* _Blok Teks_:
☆ ☆ ☆

Aku berjalan menyusuri tepian sungai hingga akhirnya tiba kembali di kawasan Gereja Melaka dan Kincir angin. Aku menyeberangi sungai dan melintas di depan Hard Rock Café yang berada persis di pinggir sungai. Kali ini tujuanku adalah Jonker Street. Kawasan favorit para pelancong khususnya backpacker dan pencinta kuliner. Di kawasan ini juga banyak objek wisata bersejarah. Sebut saja Makam Hang Jebat, Baba Nyonya Heritage Museum, Masjid Hulu dan Masjid Kampung Keling. Kawasan ini akan dibanjiri oleh ribuan orang khususnya di malam hari apalagi di akhir pekan.

☆ ☆ ☆

Kutiplah tanpa perubahan sebagian teks tentang perjalanan ke Jonker Street. Mulailah dari kata-kata "Aku berjalan menyusuri" dan berhentilah tepat setelah "di akhir pekan.".

* _Cuplikan Data_:
☆ ☆ ☆

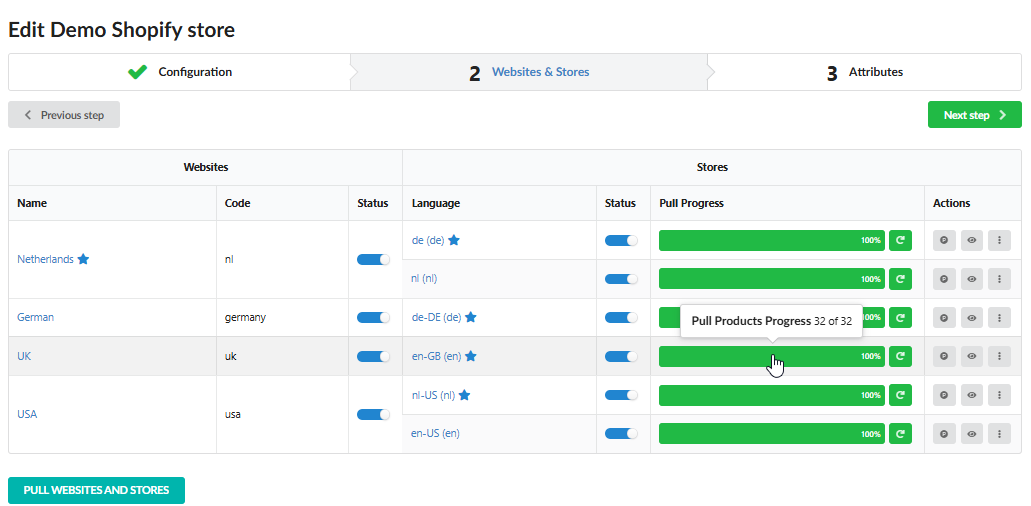Viewport: 1031px width, 506px height.
Task: Refresh pull progress for en-US (en) store
Action: point(900,434)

☆ ☆ ☆

* _Jawaban Benar_:
Aku berjalan menyusuri tepian sungai hingga akhirnya tiba kembali di kawasan Gereja Melaka dan Kincir angin. Aku menyeberangi sungai dan melintas di depan Hard Rock Café yang berada persis di pinggir sungai. Kali ini tujuanku adalah Jonker Street. Kawasan favorit para pelancong khususnya backpacker dan pencinta kuliner. Di kawasan ini juga banyak objek wisata bersejarah. Sebut saja Makam Hang Jebat, Baba Nyonya Heritage Museum, Masjid Hulu dan Masjid Kampung Keling. Kawasan ini akan dibanjiri oleh ribuan orang khususnya di malam hari apalagi di akhir pekan.